**Problem description:** Rewrite the records below, replacing "icon" with "symbol" wherever it occurs and keeping everything else the same. Omit the pictures.

**Data provided:**
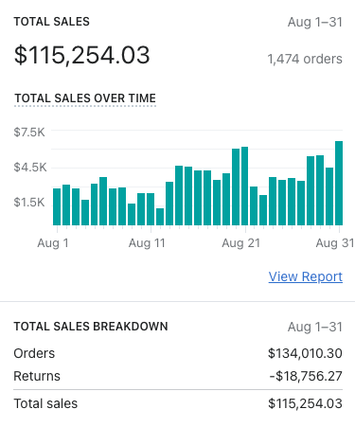The width and height of the screenshot is (355, 427).
Task: Click the 1,474 orders count
Action: pos(305,59)
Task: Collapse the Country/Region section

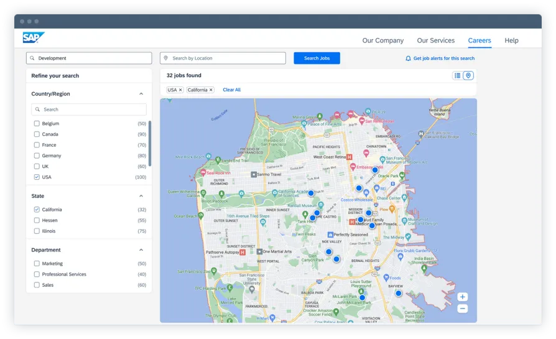Action: coord(141,94)
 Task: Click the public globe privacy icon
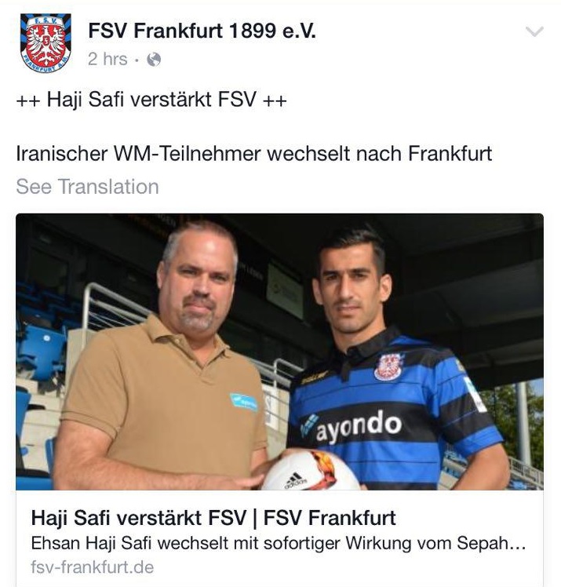154,59
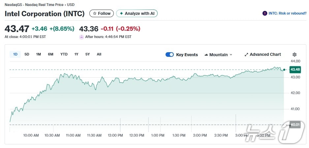Show the 1M chart range
309x148 pixels.
pos(39,54)
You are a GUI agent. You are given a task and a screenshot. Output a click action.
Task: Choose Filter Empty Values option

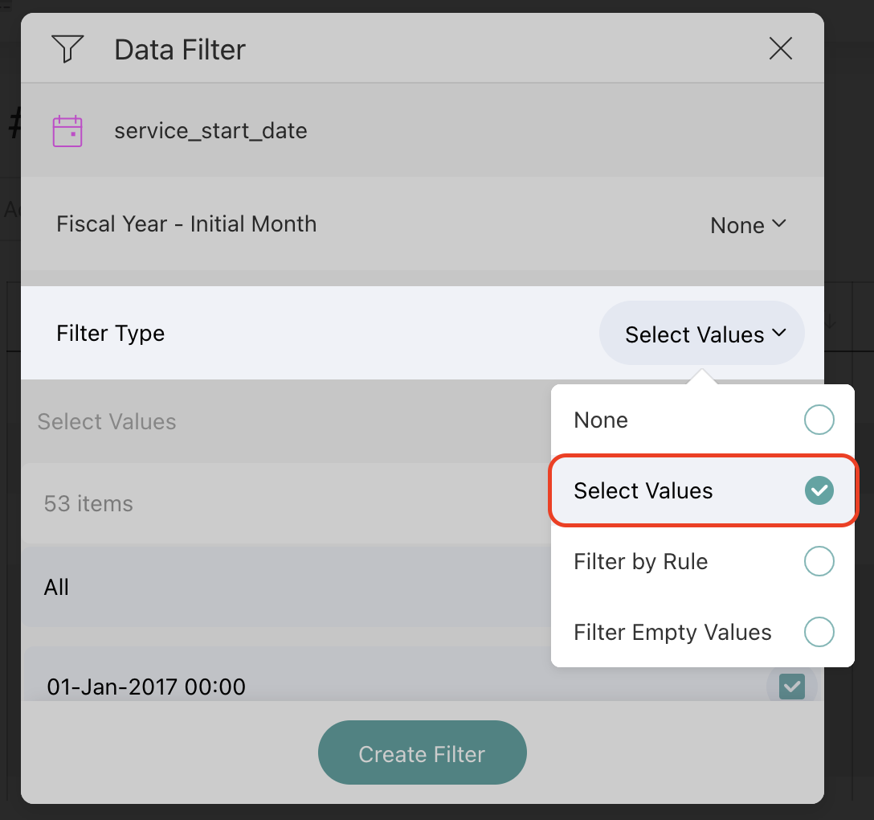tap(672, 632)
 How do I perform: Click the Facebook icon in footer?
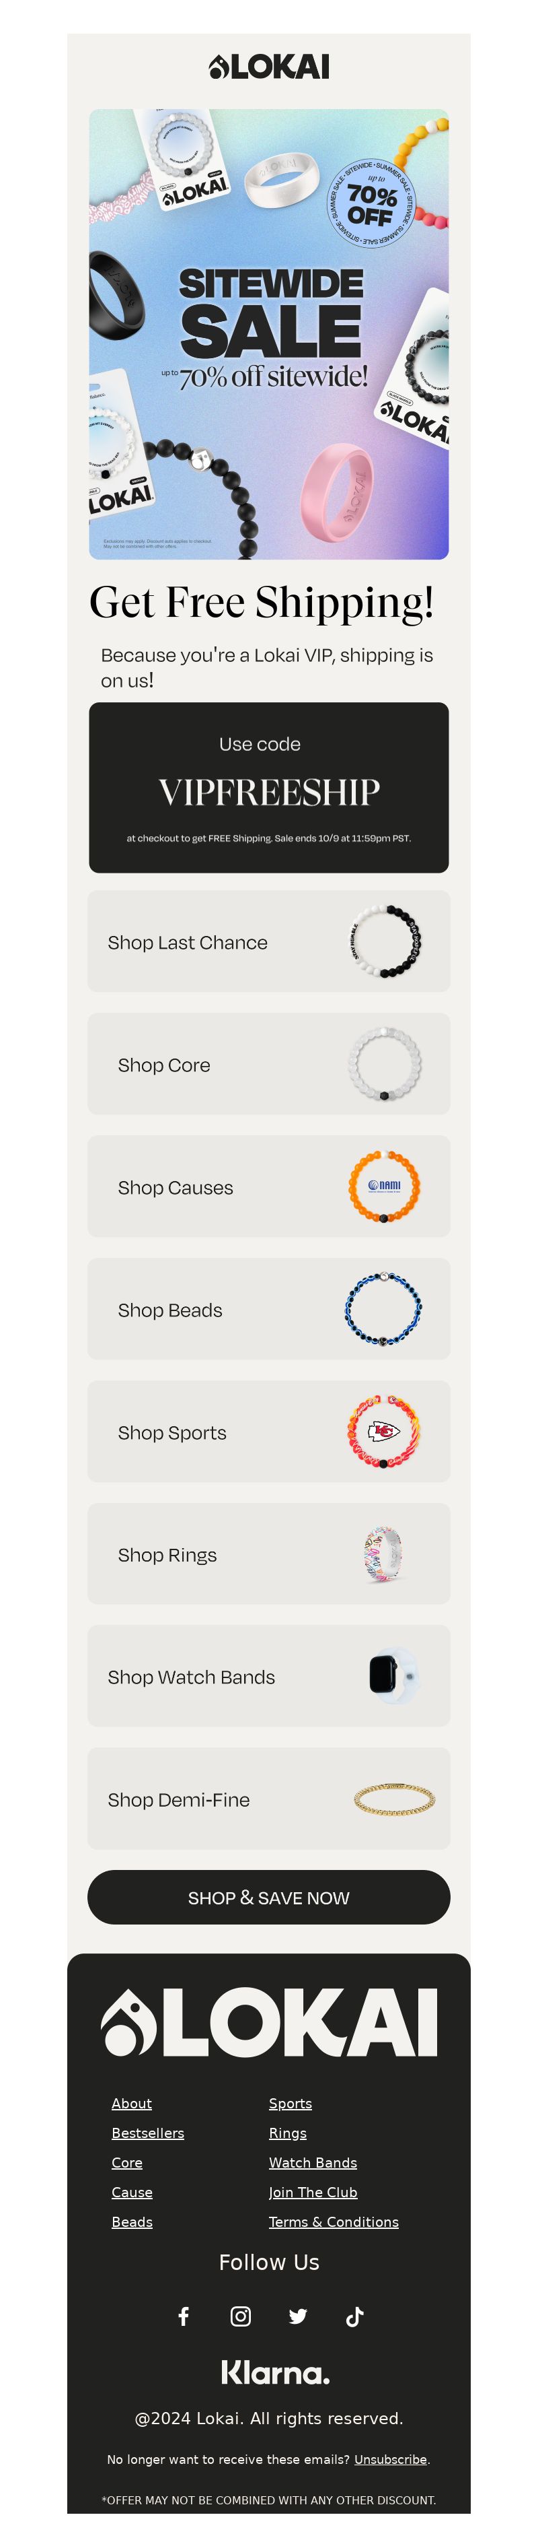tap(183, 2316)
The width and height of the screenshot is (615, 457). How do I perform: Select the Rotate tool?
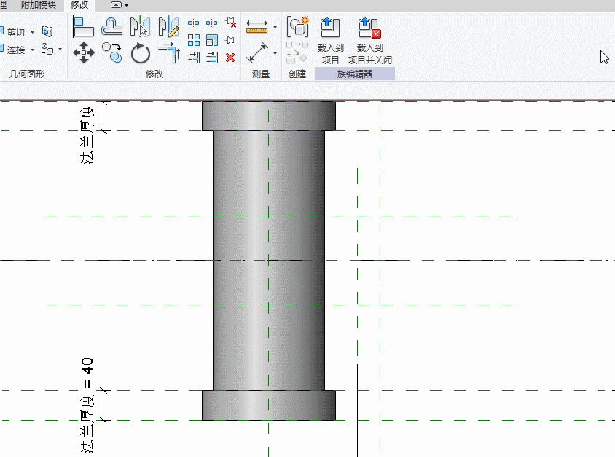tap(140, 53)
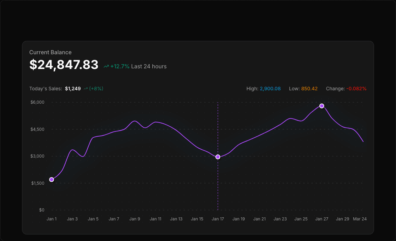Click the marker on the dashed vertical line

tap(218, 157)
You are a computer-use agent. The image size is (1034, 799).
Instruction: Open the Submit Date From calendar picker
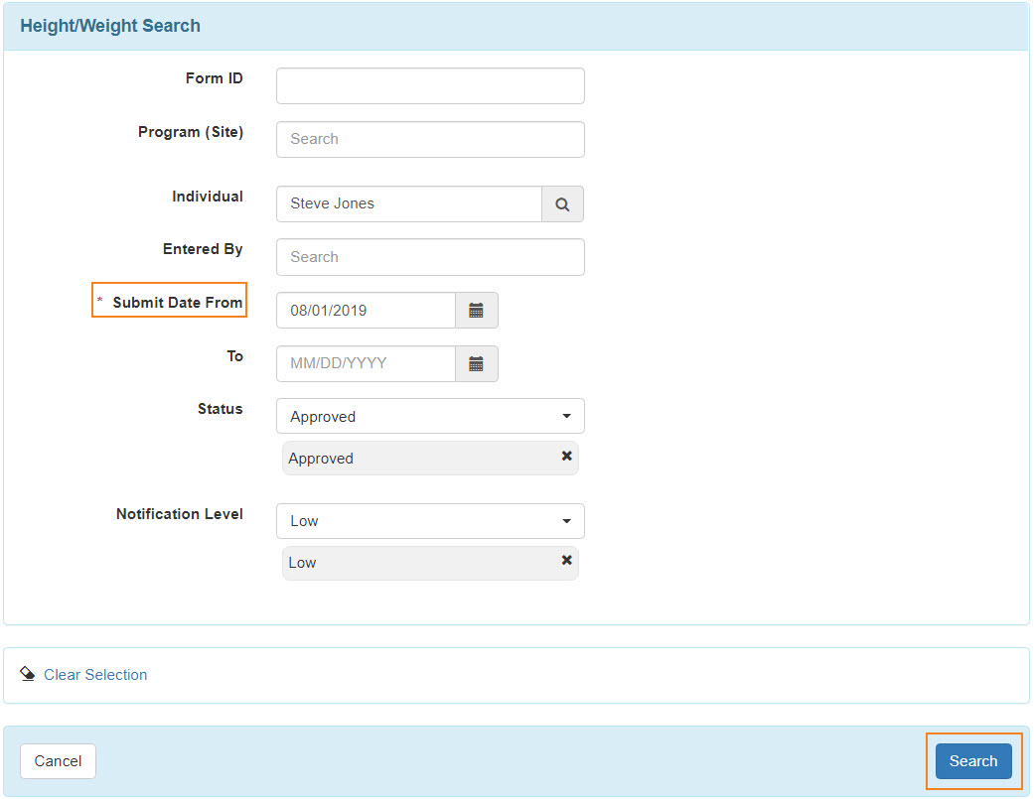tap(476, 311)
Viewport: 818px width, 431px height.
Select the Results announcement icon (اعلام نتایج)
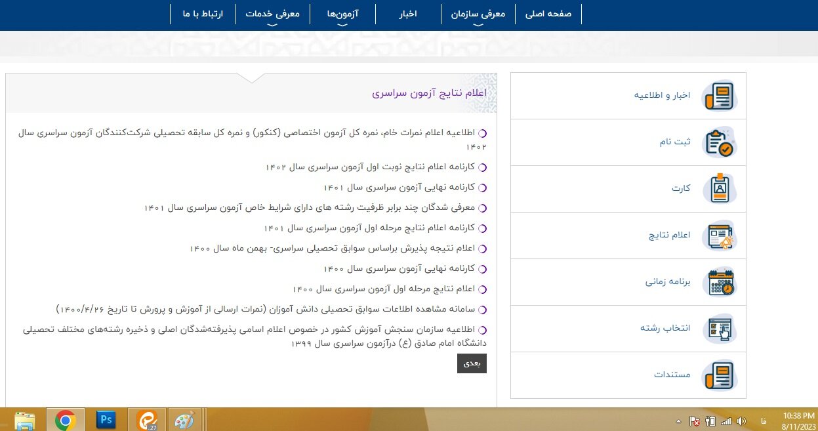pyautogui.click(x=720, y=236)
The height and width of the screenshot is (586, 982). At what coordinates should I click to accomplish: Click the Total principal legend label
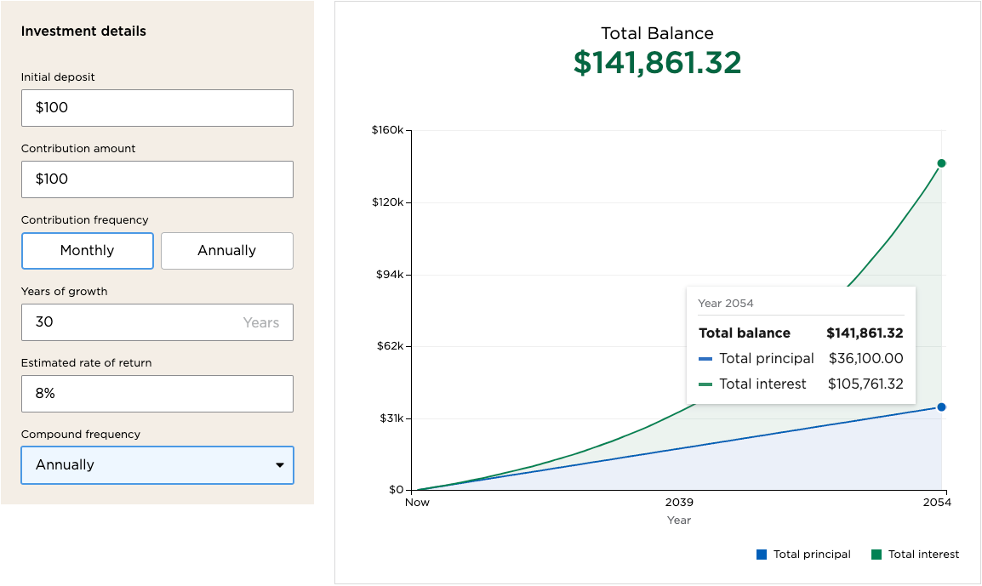tap(812, 555)
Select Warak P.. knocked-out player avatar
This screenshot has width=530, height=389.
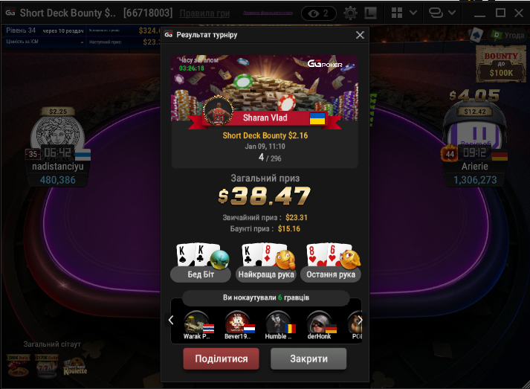pyautogui.click(x=197, y=324)
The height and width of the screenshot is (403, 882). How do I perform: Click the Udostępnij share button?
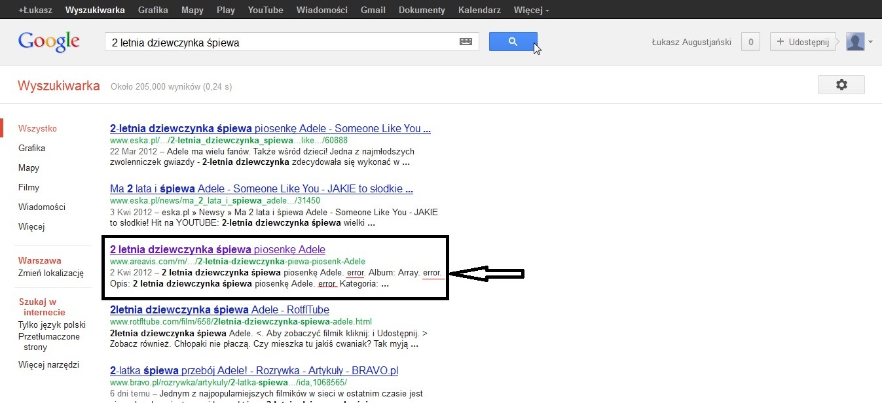pyautogui.click(x=803, y=42)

**Full answer:**
The width and height of the screenshot is (355, 427).
Task: Click the 1,474 orders count
Action: pos(305,59)
Task: Collapse the Country/Region section

Action: coord(141,94)
 Task: Click the public globe privacy symbol
154,59
Show the 1M chart range
309x148 pixels.
pos(39,54)
You are a GUI agent. You are given a task and a screenshot. Output a click action.
Task: Choose Filter Empty Values option

tap(672, 632)
 How do I perform: Click the Facebook symbol in footer?
tap(183, 2316)
The width and height of the screenshot is (615, 457). How do I perform: Select the Rotate tool?
tap(140, 53)
Click the marker on the dashed vertical line

tap(218, 157)
You are a computer-use agent. The image size is (1034, 799).
Instruction: Open the Submit Date From calendar picker
tap(476, 311)
Viewport: 818px width, 431px height.
Select the Results announcement symbol (اعلام نتایج)
pyautogui.click(x=720, y=236)
The height and width of the screenshot is (586, 982). At what coordinates should I click to accomplish: Click the Total principal legend label
tap(812, 555)
Select Warak P.. knocked-out player avatar
This screenshot has width=530, height=389.
pyautogui.click(x=197, y=324)
The height and width of the screenshot is (403, 882). How do I perform: Click the Udostępnij share button?
pyautogui.click(x=803, y=42)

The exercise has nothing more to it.